La Convention d'Istanbul, adoptée par le Conseil de l'Europe en 2011, engage les États signataires à combattre les violences faites aux femmes. Depuis 2013, plusieurs conférences épiscopales d'Europe centrale (Pologne, Slovaquie, Bulgarie, Croatie) ont dénoncé l'introduction, à travers ses articles 3 (c) et 14, d'une définition idéologique du « genre » présentée comme neutre. L'Union européenne y a formellement adhéré en juin 2023 pour les matières relevant de sa compétence, sans obtenir l'unanimité des États membres. La Bulgarie, la Slovaquie et la Hongrie l'ont explicitement rejetée.
Le 18 juillet 2026, Le Salon Beige, s'appuyant sur des dépêches tchèques, annonce que la République tchèque a officiellement abandonné son processus de ratification de la Convention d'Istanbul. Le gouvernement de Prague motive sa décision par le refus de « voir l'idéologie du genre s'introduire dans le droit tchèque sous couvert de protection des femmes ». Le vote parlementaire, largement transpartisan, a réuni les députés du parti chrétien-démocrate KDU-ČSL, de l'ODS de Petr Fiala et de la majorité de l'ANO d'Andrej Babiš.

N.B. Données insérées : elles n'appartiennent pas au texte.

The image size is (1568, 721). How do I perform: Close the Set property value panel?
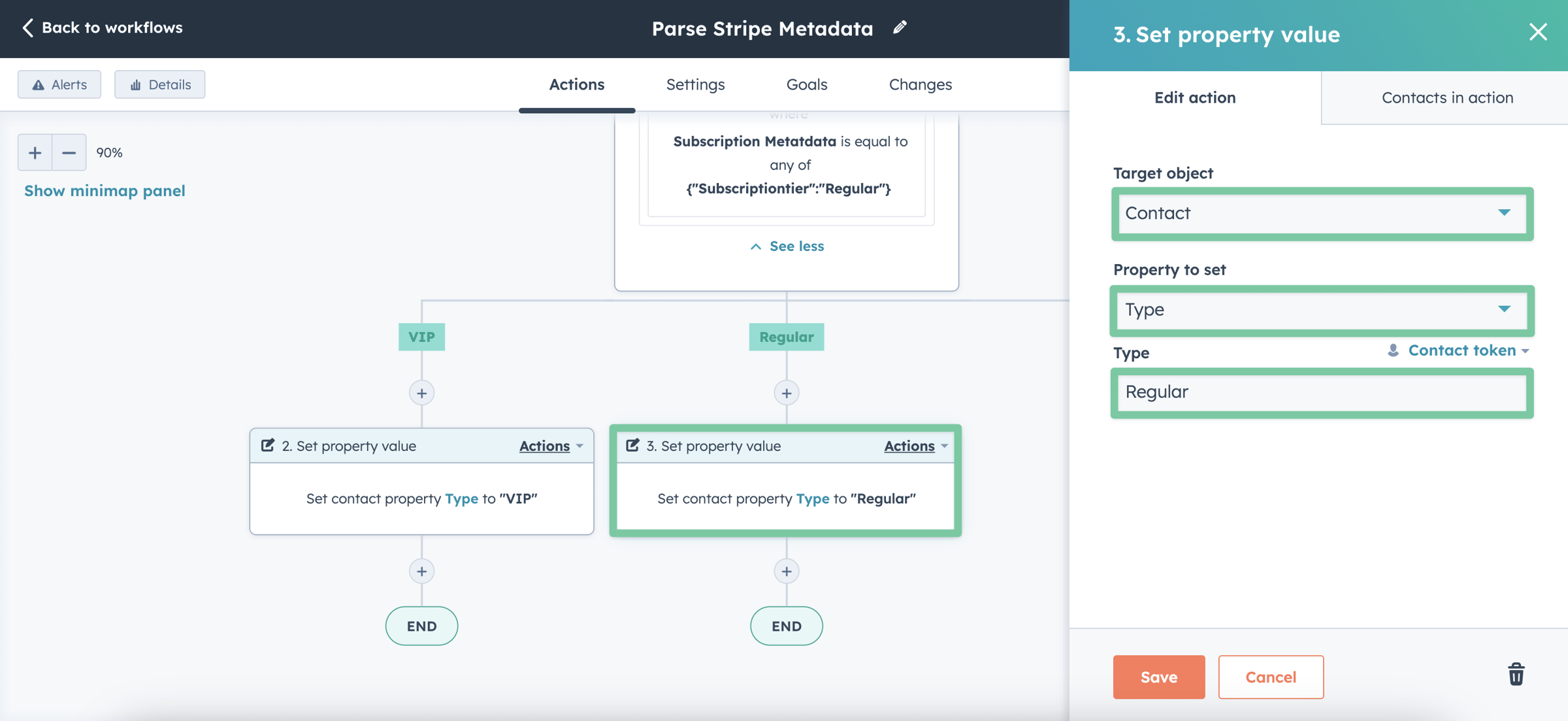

L'enseignement catholique ne dissocie jamais la dignité de la femme de la vérité anthropologique de l'homme et de la femme. Dignitas infinita (Dicastère pour la doctrine de la foi, 8 avril 2024), au chapitre « Théorie du genre » (n° 55-59), rappelle que « toute tentative de dissimuler la référence à la différence sexuelle inéliminable entre homme et femme est à rejeter ». La lettre Male et femelle Il les créa (Congrégation pour l'éducation catholique, 2019) avait déjà mis en garde contre les législations qui, sous prétexte de lutte contre les discriminations, imposent une anthropologie contraire à la nature. Le refus tchèque s'inscrit précisément dans cette ligne.
Prague rejoint Varsovie, Bratislava, Sofia et Budapest dans un bloc anthropologique cohérent en Europe centrale. La ligne de fracture continentale ne passe plus seulement entre progressistes et conservateurs, mais entre États qui reconnaissent une nature humaine sexuée et États qui la déconstruisent juridiquement. Pour les catholiques allemands, français ou belges, le signal est double : la contestation doctrinale n'est pas isolée ; elle a des relais politiques et parlementaires réels, et elle peut être portée sans marginalisation politique.
Trois vigilances s'imposent. D'abord, éviter la lecture nationaliste : le refus tchèque n'est pas un rejet de la lutte contre les violences envers les femmes, mais du cadre idéologique qui l'accompagne. Ensuite, mesurer la réaction bruxelloise : la Commission européenne pourrait engager une procédure de constatation de manquement au titre de l'adhésion de l'UE. Enfin, questionner la cohérence du gouvernement tchèque sur d'autres dossiers bioéthiques (avortement, PMA), où sa position reste ambiguë.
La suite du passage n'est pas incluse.